Hace poco reconocí que me da mucha vergüenza hablar en público, y que digo que si a más cosas de las que me siento capaz de abordar. Algunos lo llamarán síndrome del impostor o el placer de vivir al límite. Como sea, la vida una y otra vez nos recuerda lo inútil que es planificarla. Y eso me da ansiedad.
Agradezco a Gabriela Contreras y a Sylvia Aguilar Zéleny la invitación a presentar este libro que nos ofrece un espacio de reflexión sobre la neurodivergencia, desde la seguridad y el respeto que le imprime la voz femenina de la autora.
Señorita ansiedad, un texto originalmente publicado en 2014 en una editorial cartonera -que pueden encontrar en internet subido seguramente por fans de Sylvia- llega el 2024 a Chile, de la mano gorda, disidente y amable de FEA editorial, un proyecto que lleva años divulgando literatura feminista y cuir, desde la autogestión y la contraciscultura. Es curioso que llegue en este momento, donde pienso que hemos banalizado la palabra ansiedad, quizás porque la generación milenial, pingüina o pokemona a la que pertenezco, era la destinada a abrazar la psiquiatría.

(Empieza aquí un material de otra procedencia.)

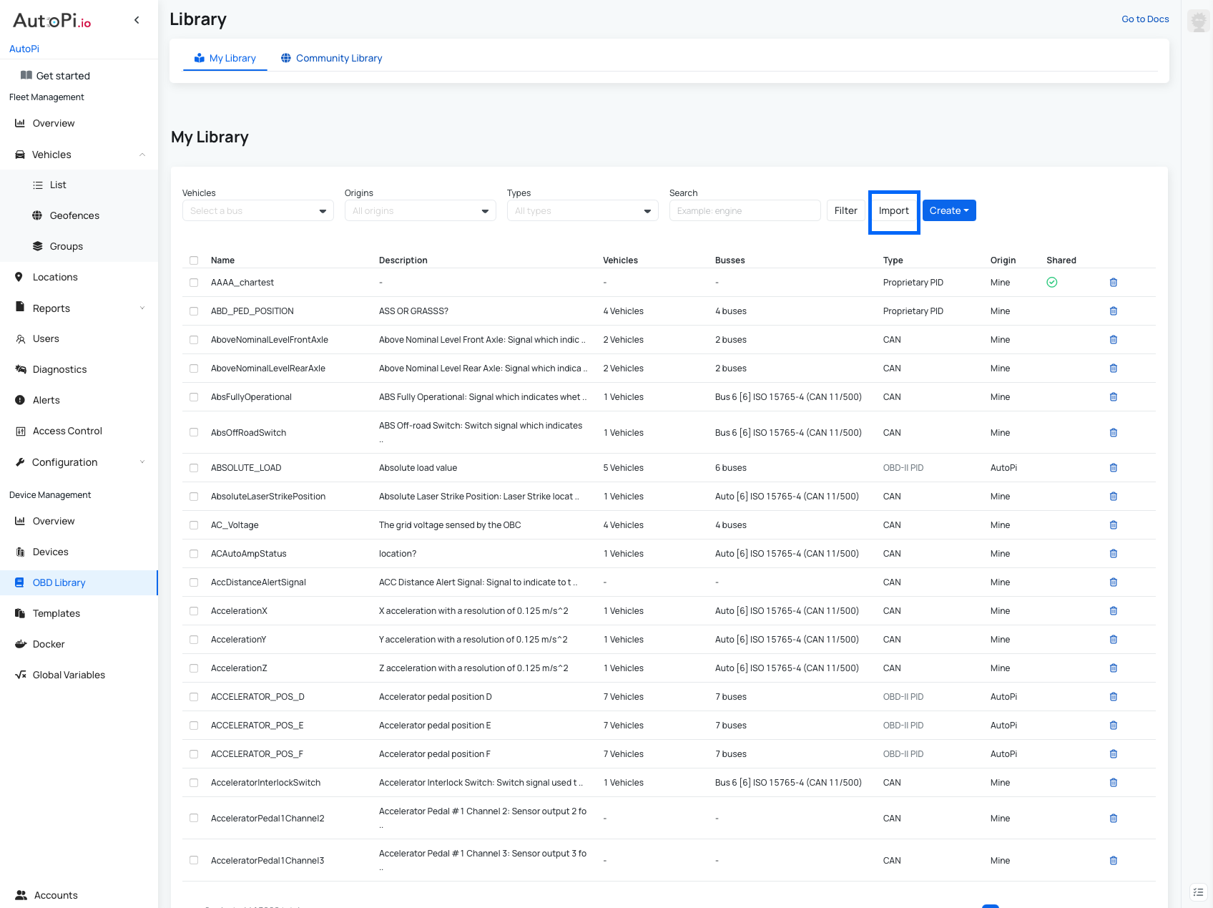Open the Docker page from sidebar
The image size is (1213, 908).
49,644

A veces cuando despierto, recuerdo que soy una habitante del siglo XXI, y la palabra ansiedad parece explicar todos los estados.
La ansiedad es el río donde vienen a unirse todos los dramas experimentados por la vida cotidiana, desde simples a muy tremendos. Una pelea con la pareja, maltrato laboral en la oficina, un altercado con una vendedora, la enfermedad de un ser querido, etc.
Cuando escribo esto es de noche, estoy tiritando de frío y nerviosismo por pensar en todo lo que tengo que hacer mañana; básicamente convertir en cosas las ideas de hoy, y a veces no hay nada más espeluznante que eso. Pero pienso que todo lo soluciona un café o la maravillosa medicina moderna. De hecho, propongo que pasemos a llamarnos, generación clotiazepam.
Reconozco que a veces desearía ser como mi abuelo, un hombre de preocupaciones materiales, para quien todo se solucionaba con trabajo, donde la angustia era uno de los disfraces de la flojera. Pero no soy hombre, ni viví la guerra fría, nací en los últimos años de la dictadura, y soy lesbiana. Algo que también da mucho nerviosismo.
Así parte la narradora en señorita ansiedad: soy una niña que no duerme. De veras. Nunca duermo. Y con ello, la imagen que Silvia me impone es la de un cuerpo femenino e infantil alerta como un búho, con una inquietud inexplicable, que me contagia de esa inquietud que también he sentido de noche, con los ojos igual de abiertos.
El insomnio se presenta como una constante en la que se ancla el desarrollo de la personalidad de la narradora protagonista. En el libro, el conteo de eventos cotidianos se ofrece como forma concisa de la biografía, una experiencia femenina de ser paciente de la salud mental, pasar de la rareza al diagnóstico psiquiátrico, todo esto cruzado por el descubrimiento de la identidad sexual.
Ahí, la escritura se ofrece como terapia, y el libro revela una estructura no convencional donde un cuento abraza y contiene tres relatos que le hacen zoom a esos breves párrafos que componen un conteo, que, en el orden, encuentran un alivio a esa ansiedad fundacional, y que revela un nuevo lenguaje en el conteo de medicamentos que me hacen preguntarme si acaso algo así era lo que imaginó Aldous Huxley en un mundo feliz.
Y, ante todo, se devela entre los párrafos de Señorita ansiedad, un retorno al cuerpo, es decir, a la manifestación material de la ansiedad, la forma en que se expresa la mente en lo concreto del mundo. No somos nada sino cuerpo, y los afectos devienen de disposiciones corporales.
Hacia el final, un relato que recompone la llegada de una hija a la casa de su padre fallecido, encontrando en sus objetos retazos de su vida igual de problemática que la de su sucesora. Ahí el cruce de la mujer con su masculinidad asociada a las angustias del padre aparece como un momento de misericordia, el momento de reconocer y abrazar la vulnerabilidad.
Con todo, Señorita ansiedad nos seguirá resonando por los próximos años.